If you’ve followed my previous adventures, you know that coding on MO5 is… intense ;)

Between tools from another era, hardware constraints that are not always well documented, and different behaviors between emulator and real hardware, I spent quite some time fighting my environment.

At some point, I realized something simple: I was spending more time fixing my tools than coding my game, and that is frustrating.

The real problem

At first, I thought the problem came from the MO5: old machine, strong constraints, makes sense.

But in reality, the problem mostly came from me: I was developing like in 1985… in 2026

manual installation, hacked scripts, blind debugging

While today we have: cloud, automated pipelines, AI capable of writing code

There was clearly a mismatch.

From hacking to a real SDK

So I made a radical decision: stop hacking things together, and build a proper foundation

I grouped everything I was doing into an SDK.The goal was not to build a perfect library, just something that hides hardware complexity, avoids common pitfalls, allows focusing on the game.

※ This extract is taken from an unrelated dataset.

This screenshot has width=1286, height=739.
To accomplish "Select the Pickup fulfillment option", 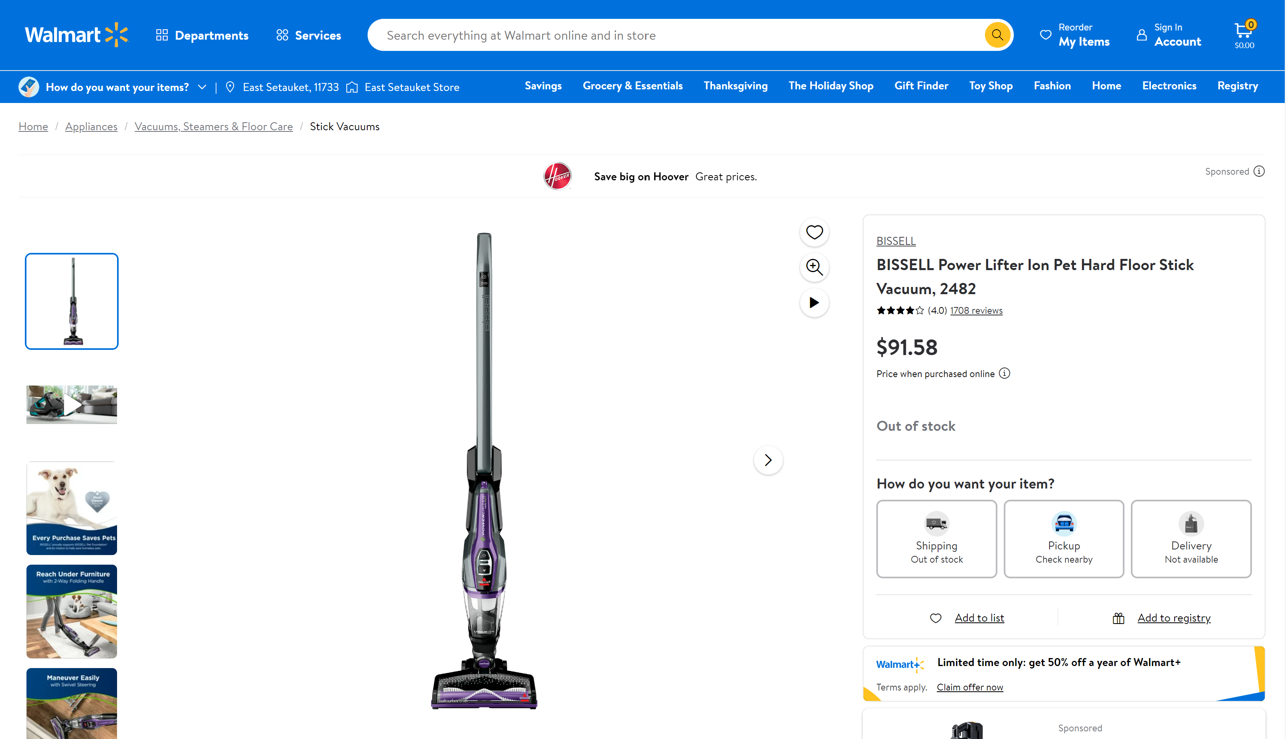I will tap(1064, 539).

For example, all video handling is encapsulated. No need to manipulate memory banks or the $A7C0 register directly.

You initialize the screen, wait for VBL, and draw.

mo5_video_init(COLOR(C_BLACK, C_BLACK));
while (1) {
    mo5_wait_vbl();
    // logic + rendering
}

Simple 😉

Sprites without headaches

Where I really saved time is with sprites.

Between MO5 constraints, color handling and VRAM, things get messy quickly.

So I built several levels: simple sprites on solid background, transparent sprites on a scene, sprites with background save (dirty rectangle).

The dirty rectangle mode is probably the most interesting (but also the most expensive in terms of performance). Before drawing, we save the area, then restore it on the next frame.Result, sprites can overlap without artifacts, and that on MO5 is really not trivial.

The real hack: assets

The biggest productivity gain actually comes from something very simple: stop drawing sprites by hand.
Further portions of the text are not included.